<<<<

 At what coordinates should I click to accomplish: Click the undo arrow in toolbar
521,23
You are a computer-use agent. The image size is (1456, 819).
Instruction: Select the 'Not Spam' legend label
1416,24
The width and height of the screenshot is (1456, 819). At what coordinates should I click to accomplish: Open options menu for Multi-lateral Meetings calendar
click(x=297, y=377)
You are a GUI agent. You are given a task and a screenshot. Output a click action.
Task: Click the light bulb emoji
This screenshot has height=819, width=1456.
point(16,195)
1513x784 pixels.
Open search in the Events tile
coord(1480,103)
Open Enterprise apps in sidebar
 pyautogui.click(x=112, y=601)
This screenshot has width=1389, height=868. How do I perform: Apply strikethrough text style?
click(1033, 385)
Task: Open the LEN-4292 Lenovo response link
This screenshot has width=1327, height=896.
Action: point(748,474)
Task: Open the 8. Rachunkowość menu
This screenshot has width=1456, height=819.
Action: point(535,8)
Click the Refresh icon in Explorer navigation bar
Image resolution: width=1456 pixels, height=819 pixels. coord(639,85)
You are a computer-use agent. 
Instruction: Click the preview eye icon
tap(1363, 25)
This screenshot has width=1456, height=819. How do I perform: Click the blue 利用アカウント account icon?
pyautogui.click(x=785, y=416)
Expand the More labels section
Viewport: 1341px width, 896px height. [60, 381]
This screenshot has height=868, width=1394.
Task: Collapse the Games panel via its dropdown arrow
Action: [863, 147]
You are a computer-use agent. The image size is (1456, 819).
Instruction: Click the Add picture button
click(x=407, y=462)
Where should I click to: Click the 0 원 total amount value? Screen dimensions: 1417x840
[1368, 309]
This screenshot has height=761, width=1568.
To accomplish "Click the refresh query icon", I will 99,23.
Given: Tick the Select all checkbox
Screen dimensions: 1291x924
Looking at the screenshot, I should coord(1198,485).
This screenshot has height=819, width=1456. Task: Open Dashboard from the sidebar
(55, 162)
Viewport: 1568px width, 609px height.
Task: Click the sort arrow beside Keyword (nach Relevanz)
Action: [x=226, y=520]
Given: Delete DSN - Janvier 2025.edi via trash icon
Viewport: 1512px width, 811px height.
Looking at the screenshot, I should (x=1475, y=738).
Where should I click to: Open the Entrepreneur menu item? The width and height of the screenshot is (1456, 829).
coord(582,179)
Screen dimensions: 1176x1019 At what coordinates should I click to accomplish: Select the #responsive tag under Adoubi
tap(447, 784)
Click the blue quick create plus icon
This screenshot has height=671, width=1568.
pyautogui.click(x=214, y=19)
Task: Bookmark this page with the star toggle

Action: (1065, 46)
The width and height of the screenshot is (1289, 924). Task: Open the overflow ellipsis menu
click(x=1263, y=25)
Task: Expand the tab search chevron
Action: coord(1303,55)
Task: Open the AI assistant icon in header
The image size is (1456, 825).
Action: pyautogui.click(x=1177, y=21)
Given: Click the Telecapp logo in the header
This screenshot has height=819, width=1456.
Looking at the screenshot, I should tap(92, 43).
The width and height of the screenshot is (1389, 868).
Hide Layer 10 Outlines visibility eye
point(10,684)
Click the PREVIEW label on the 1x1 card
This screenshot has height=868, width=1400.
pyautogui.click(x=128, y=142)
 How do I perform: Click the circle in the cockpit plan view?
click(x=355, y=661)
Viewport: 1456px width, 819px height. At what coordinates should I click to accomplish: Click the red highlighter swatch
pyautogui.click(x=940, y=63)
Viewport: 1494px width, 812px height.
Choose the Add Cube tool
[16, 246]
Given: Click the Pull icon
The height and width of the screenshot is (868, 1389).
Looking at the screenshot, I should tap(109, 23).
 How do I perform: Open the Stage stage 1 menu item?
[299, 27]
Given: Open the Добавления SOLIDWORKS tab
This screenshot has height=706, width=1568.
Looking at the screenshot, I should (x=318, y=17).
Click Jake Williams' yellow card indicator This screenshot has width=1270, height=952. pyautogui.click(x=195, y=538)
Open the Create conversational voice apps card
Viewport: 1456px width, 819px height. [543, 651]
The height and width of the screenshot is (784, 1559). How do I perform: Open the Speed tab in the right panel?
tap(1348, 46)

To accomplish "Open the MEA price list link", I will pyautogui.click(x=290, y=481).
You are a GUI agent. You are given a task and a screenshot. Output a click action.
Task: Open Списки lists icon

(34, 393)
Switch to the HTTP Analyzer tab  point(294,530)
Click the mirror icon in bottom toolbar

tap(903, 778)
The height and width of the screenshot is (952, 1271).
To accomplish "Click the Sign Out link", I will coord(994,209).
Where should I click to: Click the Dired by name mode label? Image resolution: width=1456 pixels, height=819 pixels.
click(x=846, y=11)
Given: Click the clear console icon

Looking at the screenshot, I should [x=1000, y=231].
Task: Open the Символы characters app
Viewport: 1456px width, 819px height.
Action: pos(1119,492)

>>>>

**What you need to do**
Your answer must be a copy of every line in the data above that holds the string "header".

**Task answer**
Task: Open the AI assistant icon in header
Given: Click the Telecapp logo in the header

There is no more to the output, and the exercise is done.